* **Trecho selecionado**
--------------------------------------------------

Senadores aprovam aumento do prazo para investimentos em rodovias

A comissão mista do Senado Federal que analisa a Medida Provisória – MP nº 800/2017, que alonga o prazo para investimentos das concessionárias em rodovias federais, aprovou o relatório do deputado José Rocha (PR/BA), na forma de um projeto de lei de conversão. A vigência da MP vai até 26 de fevereiro de 2018.

O texto aprovado manteve a exigência de inscrição no Registro Nacional de Transportadores Rodoviários de Cargas para o transporte de carga própria, cargas especiais e produtos perigosos, como forma de impedir a informalidade, concorrência desleal e a prática de preços predatórios.

O projeto de lei de conversão também manteve o prazo de 14 anos para que a Agência Nacional de Transportes Terrestres – ANTT possa realizar, de comum acordo com as concessionárias, a reprogramação de investimentos para aqueles contratos que determinavam concentração de investimentos no período inicial. A concessionária poderá manifestar interesse em aderir à reprogramação de investimentos no prazo de um ano.

--------------------------------------------------

* **Tarefa A**
De acordo com a notícia sobre a MP nº 800/2017, até que data vai a vigência da medida provisória?
* **Tarefa B**
Resuma em duas frases a notícia sobre a MP nº 800/2017.
* **Tarefa C**
Escreva a continuação da notícia sobre a MP nº 800/2017, começando logo após a última frase apresentada.

--------------------------------------------------

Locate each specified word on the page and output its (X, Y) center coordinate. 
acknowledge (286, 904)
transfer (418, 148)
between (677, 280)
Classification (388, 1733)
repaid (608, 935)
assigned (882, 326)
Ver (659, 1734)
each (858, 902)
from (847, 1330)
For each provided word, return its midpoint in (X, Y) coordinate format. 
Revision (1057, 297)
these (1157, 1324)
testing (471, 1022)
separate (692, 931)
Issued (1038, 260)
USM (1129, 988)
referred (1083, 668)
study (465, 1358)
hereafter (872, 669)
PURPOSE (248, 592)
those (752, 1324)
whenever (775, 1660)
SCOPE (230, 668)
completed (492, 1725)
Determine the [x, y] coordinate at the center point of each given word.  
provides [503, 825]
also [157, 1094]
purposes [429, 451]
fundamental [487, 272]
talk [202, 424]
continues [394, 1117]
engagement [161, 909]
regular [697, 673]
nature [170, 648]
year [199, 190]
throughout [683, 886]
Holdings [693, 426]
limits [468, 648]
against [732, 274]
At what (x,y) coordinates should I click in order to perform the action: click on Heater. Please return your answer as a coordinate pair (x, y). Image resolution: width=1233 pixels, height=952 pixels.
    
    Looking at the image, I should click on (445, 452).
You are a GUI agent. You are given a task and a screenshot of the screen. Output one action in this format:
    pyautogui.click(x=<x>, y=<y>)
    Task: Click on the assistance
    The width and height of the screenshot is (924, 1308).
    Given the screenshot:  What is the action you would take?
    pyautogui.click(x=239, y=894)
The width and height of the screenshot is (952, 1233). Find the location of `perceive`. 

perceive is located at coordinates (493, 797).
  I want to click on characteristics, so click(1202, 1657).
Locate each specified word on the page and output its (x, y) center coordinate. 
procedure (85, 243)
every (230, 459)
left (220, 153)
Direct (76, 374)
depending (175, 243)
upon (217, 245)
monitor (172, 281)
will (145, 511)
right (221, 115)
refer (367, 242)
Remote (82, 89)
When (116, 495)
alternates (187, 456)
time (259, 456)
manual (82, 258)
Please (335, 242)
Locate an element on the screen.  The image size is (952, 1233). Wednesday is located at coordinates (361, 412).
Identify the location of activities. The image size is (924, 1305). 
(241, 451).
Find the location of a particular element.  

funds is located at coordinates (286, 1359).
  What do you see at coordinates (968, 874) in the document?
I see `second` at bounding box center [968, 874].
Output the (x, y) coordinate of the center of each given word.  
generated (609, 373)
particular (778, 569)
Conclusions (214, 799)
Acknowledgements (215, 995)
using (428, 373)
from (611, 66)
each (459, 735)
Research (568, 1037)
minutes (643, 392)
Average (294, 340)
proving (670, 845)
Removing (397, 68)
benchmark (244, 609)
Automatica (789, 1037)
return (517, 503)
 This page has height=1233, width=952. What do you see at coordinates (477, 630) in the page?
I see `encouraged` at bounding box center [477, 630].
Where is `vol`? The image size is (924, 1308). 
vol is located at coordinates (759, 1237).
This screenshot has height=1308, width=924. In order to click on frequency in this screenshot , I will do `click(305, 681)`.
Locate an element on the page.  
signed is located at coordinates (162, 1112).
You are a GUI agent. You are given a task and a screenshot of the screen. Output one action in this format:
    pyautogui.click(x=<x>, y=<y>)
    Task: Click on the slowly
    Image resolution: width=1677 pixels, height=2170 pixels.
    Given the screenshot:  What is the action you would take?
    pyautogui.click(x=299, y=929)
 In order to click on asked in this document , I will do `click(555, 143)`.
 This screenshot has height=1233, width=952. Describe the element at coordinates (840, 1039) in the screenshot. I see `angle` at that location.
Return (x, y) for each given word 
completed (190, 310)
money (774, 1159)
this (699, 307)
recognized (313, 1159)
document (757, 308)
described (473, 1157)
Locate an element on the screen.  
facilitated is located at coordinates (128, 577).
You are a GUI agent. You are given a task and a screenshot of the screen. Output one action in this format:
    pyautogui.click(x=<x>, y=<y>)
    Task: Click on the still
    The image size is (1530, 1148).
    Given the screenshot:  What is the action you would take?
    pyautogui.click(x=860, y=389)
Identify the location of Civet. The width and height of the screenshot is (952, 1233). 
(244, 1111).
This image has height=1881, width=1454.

--------------------------------------------------

* **Sua resposta A**
A vigência da MP vai até 26 de fevereiro de 2018.

* **Sua resposta B**
A comissão mista do Senado aprovou o relatório do deputado José Rocha, na forma de um projeto de lei de conversão, sobre a MP que alonga o prazo para investimentos das concessionárias em rodovias federais. O texto manteve a exigência de inscrição no Registro Nacional de Transportadores Rodoviários de Cargas e o prazo de 14 anos para que a ANTT reprograme, em comum acordo com as concessionárias, os investimentos de contratos que os concentravam no período inicial.

* **Sua resposta C**
O relator aceitou cinco emendas que estabelecem que deve haver a expressa responsabilidade das concessionárias quanto ao implemento de medidas relacionadas à segurança pública no trecho concedido, em especial quanto à desativação, construção, reforma, manutenção e sustentação dos custos de funcionamento das unidades prediais da instituição.

Justificativa financeira

As emendas estabelecem que as concessionarias também serão responsáveis pela aquisição, instalação e manutenção de equipamentos destinados ao videomonitoramento das rodovias, bem como pela execução de ações de publicidade e educação de trânsito em conjunto com a Polícia Rodoviária Federal – PRF. O relator também acolheu emenda que impede, sob qualquer hipótese, a majoração das tarifas praticadas pela concessionária na reprogramação dos investimentos.

Segundo o advogado Álvaro Costa Júnior, do escritório Jacoby Fernandes & Reolon Advogados Associados, a MP foi editada pelo governo em setembro por uma demanda das concessionárias que administram rodovias federais, em razão da inviabilidade de cumprimento contratual.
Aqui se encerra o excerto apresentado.